- Tak, zaraz tam będę. Była mała impreza u Ryana, ale to nic wielkiego...
Otworzyłam oczy, słysząc męski głos docierający do moich uszu i odbijający się w mojej głowie ze zdwojonym echem. Trudno było mi dojść do siebie i w końcu wstać, ale ktoś, kogo nie znałam bardzo mi w tym pomógł, ciągle pieprząc coś pod nosem.
Sapnęłam ciężko i zmotywowałam się, aby podnieść głowę z niewygodnej kanapy, na której leżałam z kilkoma innymi osobami. Uroki imprez.
W głowie szumiało mi nieprzeciętnie, a w ustach czułam taką suchość, że w duchu cieszyłam się, że nie muszę się do nikogo odzywać, bo chyba nie byłabym w stanie wypowiedzieć słowa. Swoje kroki od razu skierowałam do kuchni, która była dla mnie jak prawdziwa oaza, gdzie miałam znaleźć ukojenie.
- Kogóż moje oczy widzą - usłyszałam męski głos i automatycznie odwróciłam głowę w kierunku jego źródła, mrużąc oczy - Prawdziwa królowa imprezy. - szatyn zaśmiał się kpiąco i na moje nieszczęście również skierował się do kuchni. Bieber, ty kretynie, sam pchasz się pod nóż.
Chrząknęłam głośno, przygotowując się do odezwania - Twoja morda za mało wczoraj ucierpiała? - wybełkotałam niewyraźnie i zerknęłam na chłopaka, który najwyraźniej mnie nie zrozumiał, bo uniósł wysoko brew.
- Ciężka noc? - zakpił.
- Odejdź, potrzebuję wody - wychrypiałam, przesuwając go lekko i otworzyłam lodówkę, gdzie ujrzałam niebo. Wszystko czego mi trzeba było w jedym miejscu - Dziękuję. - szepnęłam pod nosem, sięgając szybkim ruchem po butelkę i odkręciłam zakrętkę, po czym wlałam w siebie ciecz.
Uczucie nagłej ulgi rozeszło się po całym moim ciele i gardle, dzięki lodowatej substancji. Genialnie.
Chwilę rozkoszy przerwał mi cichy śmiech Justina. Oczywiście, no bo kto inny?
- Odpuść, nie mam siły na twoje humorki. - jęknęłam niechętnie pod nosem, kręcąc głową.
- Wyglądasz okropnie. - oznajmił, kręcąc głową i zmarszczył nos, przyglądając mi się.
- Dziękuję - prychnęłam - To właśnie chce usłyszeć każda kobieta po całonocnej imprezie. - uniosłam fałszywie kąciki ust do góry i wyszłam z pomieszczenia, nie mając ochoty dłużej patrzeć na tego pajaca.

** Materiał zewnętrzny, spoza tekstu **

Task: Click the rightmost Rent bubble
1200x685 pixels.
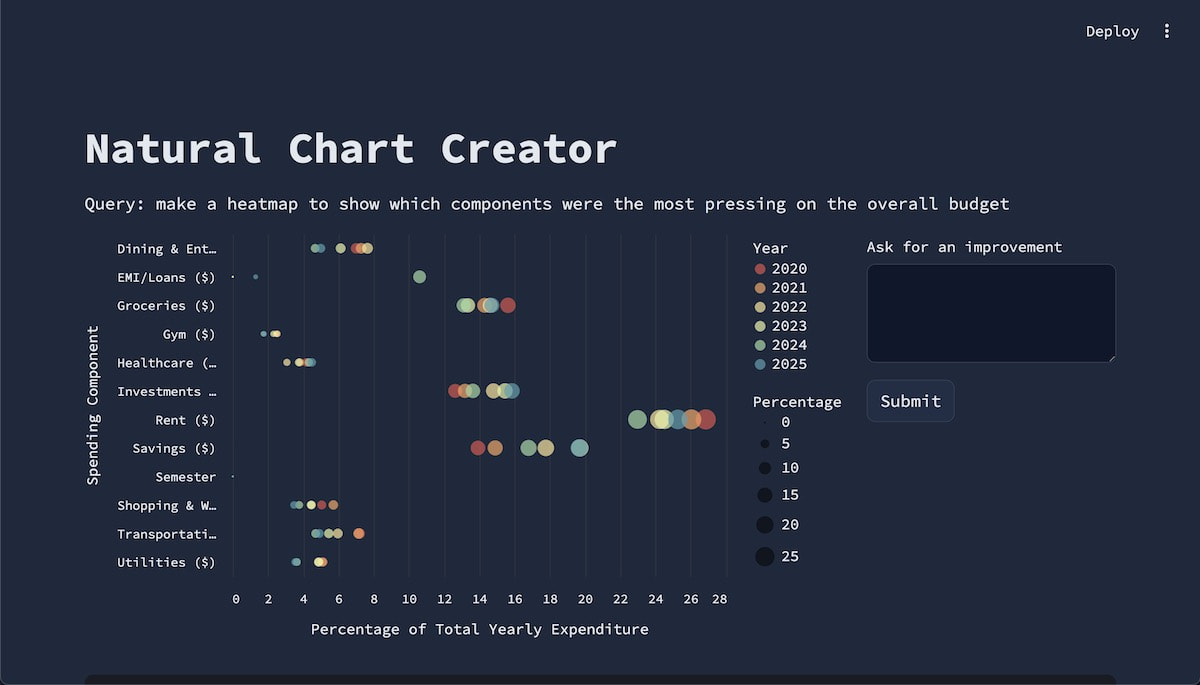Action: click(706, 420)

- Śpieszę się. - usłyszałam za plecami.
- A mnie to obchodzi, bo? - spytałam, odwracając głowę w jego kierunku i założyłam ręce na piersiach.
- Odwiozę cię do domu, bo i tak potrzebuję samochodu. - wymamrotał, nie patrząc na mnie, a ja uniosłam wysoko brwi, przykładając butelkę do ust - Z resztą i tak nie możesz jechać w takim stanie. - dodał obojętnie.
Pokręciłam głową, upijając łyka płynu i wzruszyłam ramionami, przyznając mu w duchu rację. Sama nie mogłam prowadzić, bo czułam się okropnie i mogłabym spowodować jakiś wypadek, czego oczywiście nie chciałam zrobić.
Chrząknęłam kilka razy pod nosem, aby pozbyć się chrypki, przez którą brzmiałam bardziej jak pięćdziesięcioletni chłop i skierowałam się do łazienki, aby skontrolować mój wygląd. Gdy zobaczyłam swoje odbicie, po raz drugi tego poranka przyznałam Justinowi rację, bo wyglądałam naprawdę, jakby to delikatnie ująć, brzydko.
Miałam rozczochrane włosy, podkrążone oczy, byłam blada, a przekrwione oczy wskazywały na ciężką imprezę, w jakiej brałam udział. Nachyliłam się nad umywalką i przemyłam twarz zimną wodą, która trochę przywróciła mnie do świata żywych, ale potrzebowałam kąpieli i to sprawiało, że chciałam znaleźć się jak najszybciej w domu.

CZYTASZ
She's so badass // j.b
FanfictionTessa Russo była dla Justina dziewczyną jedyną w swoim rodzaju. Intrygowała go coraz bardziej za każdym razem, kiedy wyjmowała swoją broń i mierzyła nią w stronę chłopaka, wypowiadając przy tym splot ostrych słów, czasami raniących i przerażających...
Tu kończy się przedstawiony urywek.